## Given exercise
Format all of the data below as a JSON list of strings, with one string for each line and blank lines omitted. Leave the pictures out.

## Information provided
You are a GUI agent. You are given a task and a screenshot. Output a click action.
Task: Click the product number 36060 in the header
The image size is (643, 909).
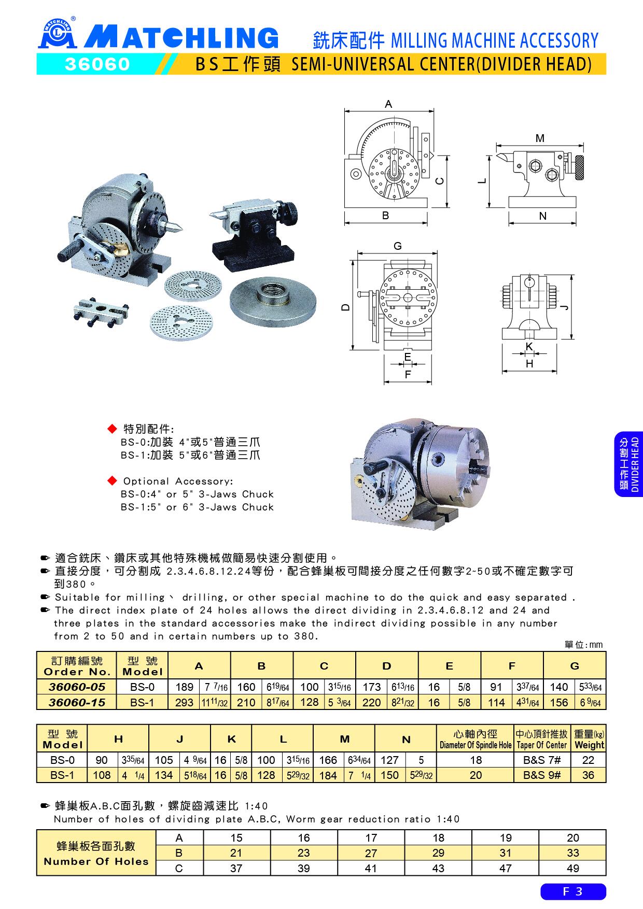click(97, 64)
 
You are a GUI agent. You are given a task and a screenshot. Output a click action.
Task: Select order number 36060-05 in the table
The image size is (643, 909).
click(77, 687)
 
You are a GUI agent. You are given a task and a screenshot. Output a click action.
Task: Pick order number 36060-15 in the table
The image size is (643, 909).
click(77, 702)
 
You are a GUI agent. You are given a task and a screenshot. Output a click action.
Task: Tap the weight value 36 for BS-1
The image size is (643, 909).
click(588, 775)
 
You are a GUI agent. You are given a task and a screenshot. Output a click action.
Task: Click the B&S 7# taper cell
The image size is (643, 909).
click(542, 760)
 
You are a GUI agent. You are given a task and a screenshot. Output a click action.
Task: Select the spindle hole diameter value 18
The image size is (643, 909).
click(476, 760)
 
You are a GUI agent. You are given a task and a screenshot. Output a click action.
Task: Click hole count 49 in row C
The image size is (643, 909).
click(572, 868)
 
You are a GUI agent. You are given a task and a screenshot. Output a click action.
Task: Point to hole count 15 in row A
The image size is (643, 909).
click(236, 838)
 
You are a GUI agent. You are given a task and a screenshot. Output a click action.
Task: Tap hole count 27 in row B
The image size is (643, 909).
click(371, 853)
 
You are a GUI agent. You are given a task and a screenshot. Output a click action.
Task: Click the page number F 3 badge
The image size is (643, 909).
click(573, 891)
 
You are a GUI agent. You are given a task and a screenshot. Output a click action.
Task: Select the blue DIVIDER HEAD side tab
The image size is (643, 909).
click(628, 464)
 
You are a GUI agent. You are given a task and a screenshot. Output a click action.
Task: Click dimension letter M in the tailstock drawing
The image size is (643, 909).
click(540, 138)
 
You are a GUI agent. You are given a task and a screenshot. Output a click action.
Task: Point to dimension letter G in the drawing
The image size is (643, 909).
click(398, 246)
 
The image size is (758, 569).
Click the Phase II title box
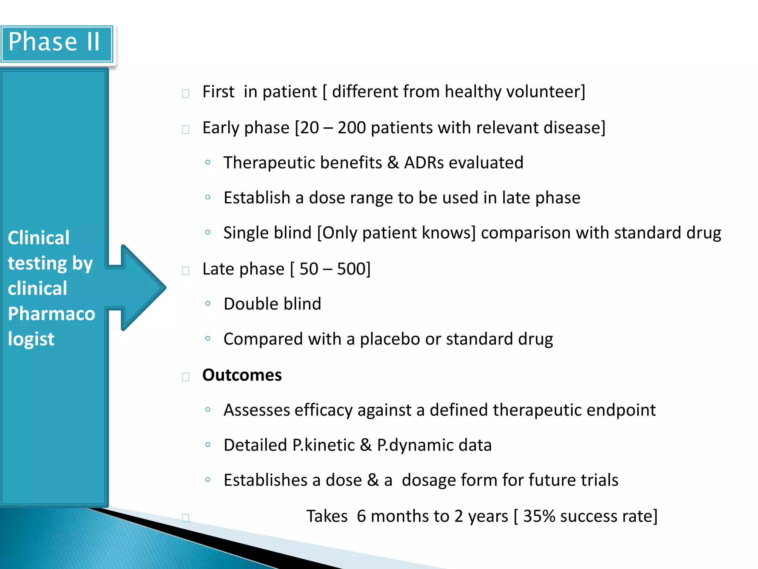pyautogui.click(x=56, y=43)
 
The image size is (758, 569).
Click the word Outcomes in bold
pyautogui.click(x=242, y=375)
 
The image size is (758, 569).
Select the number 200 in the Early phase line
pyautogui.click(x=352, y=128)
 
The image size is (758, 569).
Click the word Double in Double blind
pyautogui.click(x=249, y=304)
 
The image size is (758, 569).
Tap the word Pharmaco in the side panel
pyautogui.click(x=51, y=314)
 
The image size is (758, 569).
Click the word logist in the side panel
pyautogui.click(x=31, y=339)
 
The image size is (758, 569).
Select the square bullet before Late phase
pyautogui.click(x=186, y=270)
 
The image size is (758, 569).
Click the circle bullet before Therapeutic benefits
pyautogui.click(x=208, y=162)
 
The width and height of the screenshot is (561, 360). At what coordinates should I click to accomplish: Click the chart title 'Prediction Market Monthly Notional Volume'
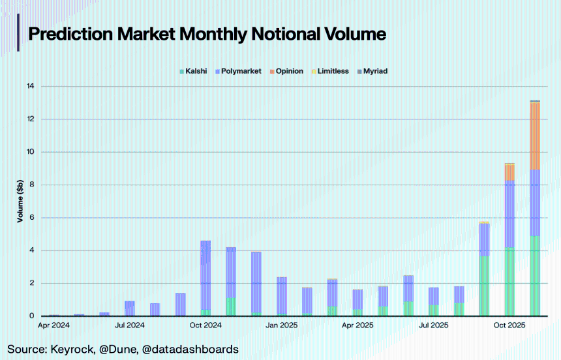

## Answer below
[
  "You are a GUI agent. You are given a task and a screenshot. Output a click action.",
  "Task: Click the product number 36060 in the header",
  "The image size is (643, 909).",
  "click(97, 64)",
  "You are a GUI agent. You are given a task and a screenshot. Output a click action.",
  "Task: Select order number 36060-05 in the table",
  "The image size is (643, 909).",
  "click(77, 687)",
  "You are a GUI agent. You are given a task and a screenshot. Output a click action.",
  "Task: Pick order number 36060-15 in the table",
  "The image size is (643, 909).",
  "click(77, 702)",
  "You are a GUI agent. You are given a task and a screenshot. Output a click action.",
  "Task: Tap the weight value 36 for BS-1",
  "The image size is (643, 909).",
  "click(588, 775)",
  "You are a GUI agent. You are given a task and a screenshot. Output a click action.",
  "Task: Click the B&S 7# taper cell",
  "The image size is (643, 909).",
  "click(542, 760)",
  "You are a GUI agent. You are given a task and a screenshot. Output a click action.",
  "Task: Select the spindle hole diameter value 18",
  "The image size is (643, 909).",
  "click(476, 760)",
  "You are a GUI agent. You are given a task and a screenshot. Output a click action.",
  "Task: Click hole count 49 in row C",
  "The image size is (643, 909).",
  "click(572, 868)",
  "You are a GUI agent. You are given a task and a screenshot. Output a click action.",
  "Task: Point to hole count 15 in row A",
  "The image size is (643, 909).",
  "click(236, 838)",
  "You are a GUI agent. You are given a task and a screenshot. Output a click action.",
  "Task: Tap hole count 27 in row B",
  "The image size is (643, 909).",
  "click(371, 853)",
  "You are a GUI agent. You are given a task and a screenshot. Output a click action.",
  "Task: Click the page number F 3 badge",
  "The image size is (643, 909).",
  "click(573, 891)",
  "You are a GUI agent. You are given a task and a screenshot. Output a click action.",
  "Task: Select the blue DIVIDER HEAD side tab",
  "The image size is (643, 909).",
  "click(628, 464)",
  "You are a GUI agent. You are given a task and a screenshot. Output a click action.",
  "Task: Click dimension letter M in the tailstock drawing",
  "The image size is (643, 909).",
  "click(540, 138)",
  "You are a GUI agent. You are given a task and a screenshot. Output a click action.",
  "Task: Point to dimension letter G in the drawing",
  "The image size is (643, 909).",
  "click(398, 246)",
  "The image size is (758, 569).",
  "Click the Phase II title box",
  "pyautogui.click(x=56, y=43)",
  "The image size is (758, 569).",
  "Click the word Outcomes in bold",
  "pyautogui.click(x=242, y=375)",
  "The image size is (758, 569).",
  "Select the number 200 in the Early phase line",
  "pyautogui.click(x=352, y=128)",
  "The image size is (758, 569).",
  "Click the word Double in Double blind",
  "pyautogui.click(x=249, y=304)",
  "The image size is (758, 569).",
  "Tap the word Pharmaco in the side panel",
  "pyautogui.click(x=51, y=314)",
  "The image size is (758, 569).",
  "Click the word logist in the side panel",
  "pyautogui.click(x=31, y=339)",
  "The image size is (758, 569).",
  "Select the square bullet before Late phase",
  "pyautogui.click(x=186, y=270)",
  "The image size is (758, 569).",
  "Click the circle bullet before Therapeutic benefits",
  "pyautogui.click(x=208, y=162)",
  "The width and height of the screenshot is (561, 360). At what coordinates should I click to accomplish: Click the chart title 'Prediction Market Monthly Notional Volume'"
]